There's quite a bit there, so let's look at a few things a little more. Most people, if they're familiar with routing protocols at all, are familiar with what are called "IGPs" or Interior Gateway Protocols. These protocols are designed to provide the information needed inside of an organization (or Autonomous System - you'll see this term more later) in order for my computer, for instance, to talk to another computer in that same organization.
Example:
My computer, 10.1.1.1/24, wants to talk to a server on 10.3.3.3/24. We're not in the same subnet, which usually means that there are router hops between my machine and that server. How do the routers know where these subnets are? They use IGPs (usually) to share that information with each other. Router A, which knows about 10.1.1.0/24 can tell router B about it while router B, which knows about 10.3.3.0/24 can tell router A about it. At that point, packets know where to go and communication via IP can ensue. Fast recovery of routes is important here, because we don't want stretches of network down for long periods of time. Overhead be darned - we're not talking about a lot of routes here in the grand scheme of things. Detailed information about how to reach networks is also important so that optimal routing decisions are made.
BGP isn't like that. BGP is for communicating BETWEEN the various organizations, and here policy can become very important. So, BGP is, as one example, used to communicate to the greater Internet what routes are available via your organization. It's used by ISPs to tell each other what routes they have.
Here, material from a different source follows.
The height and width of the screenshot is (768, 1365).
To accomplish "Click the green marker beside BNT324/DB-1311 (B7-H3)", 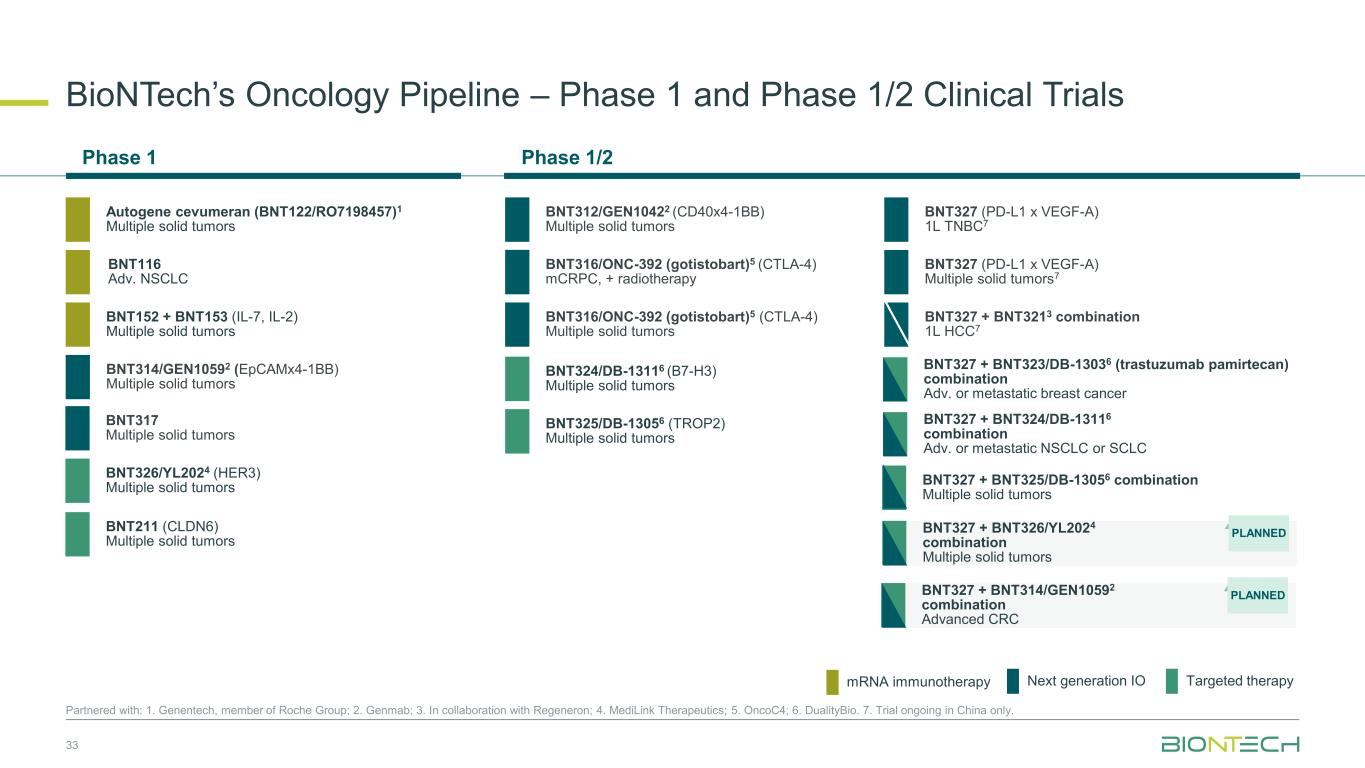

It's also used to pick, based upon whatever policy you have, which route into or out of your organization should be used.
So, IGP - how do I get around inside of my organization/company/collective. BGP - what do I want other organizations to know about my connectivity and how do I want them to connect to me if there are several options.
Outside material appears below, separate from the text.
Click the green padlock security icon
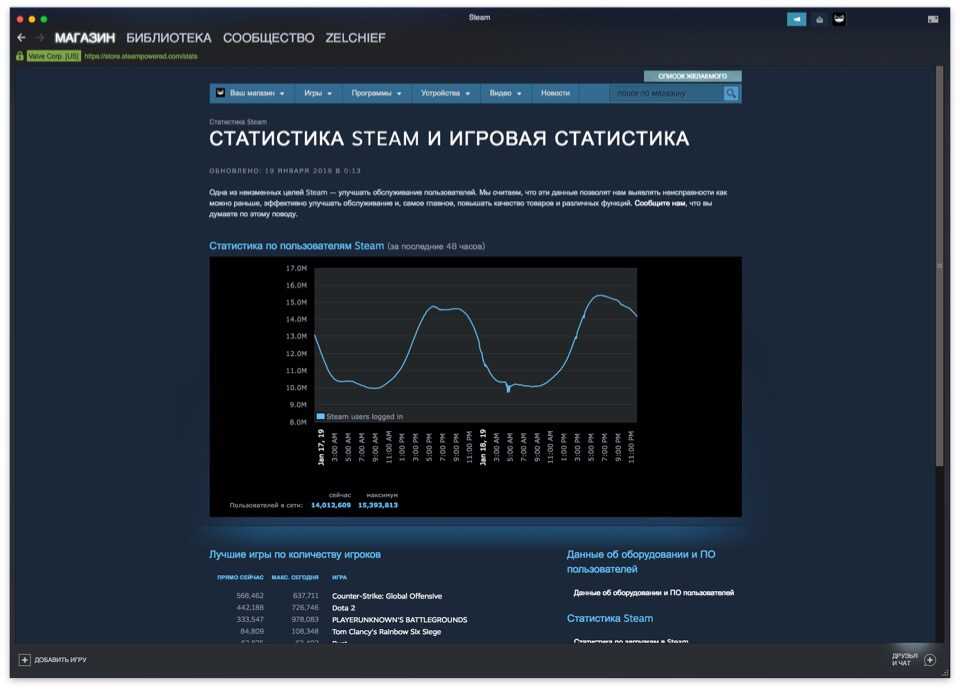 (20, 56)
Now, because BGP is responsible for communicating routes for the entire Internet (there are
a lot), scale is really important. Scale, scale, scale - did I mention scale? You try to carry the Internet tables in, say, OSPF, and you'll have a lot of pools of molten metal in your data center where a router used to be. Bad idea.
Here's the thing, though. A routing protocol can be scalable, fast, reliable - pick any two. BGP picked scalable and reliable. This means that it isn't that fast. Sure, there are things you can do to speed it up, but the more of that you do, the more you subtract from its scalability. Not that big a deal if you're using it for a private MPLS network connection and you only have, say, 20 routes. If you're carrying multiple copies of the BGP table because you have several connections to various ISPs then that's another story.
Reliability:
BGP is built on top of TCP. It uses port 179 to communicate with its peers (statically defined peers - none of that multicasting stuff that IGPs do) and this gives its updates tremendous reliability. If TCP says that an update is going to get there then it's going to get there. BGP doesn't have to worry about updates being lost, which makes it very reliable. It also allows it to be very quiet. It only talks when there's an actual change, unlike most IGPs, which periodically refresh their tables whether there's a change or not.
Scalable:
BGP does a number of things to maximize its scalability. As mentioned above, it doesn't talk much, which keeps network traffic down. It also puts in delays before it notifies a neighbor of a change. BGP batches up updates and only sends them when the time to come around for the next batch to be sent. Contrast this with OSPF, which immediately sends out updates as soon at it knows anything, which is great for speedy convergence, but bad for scale, as every update increased CPU load on the receiving router. BGP generally also has longer "hello" intervals to keep track of its neighbors than other protocols. This again lowers the amount of traffic BGP is putting on the wire, but also means that convergence (or how soon the network is completely aware of changes) takes longer.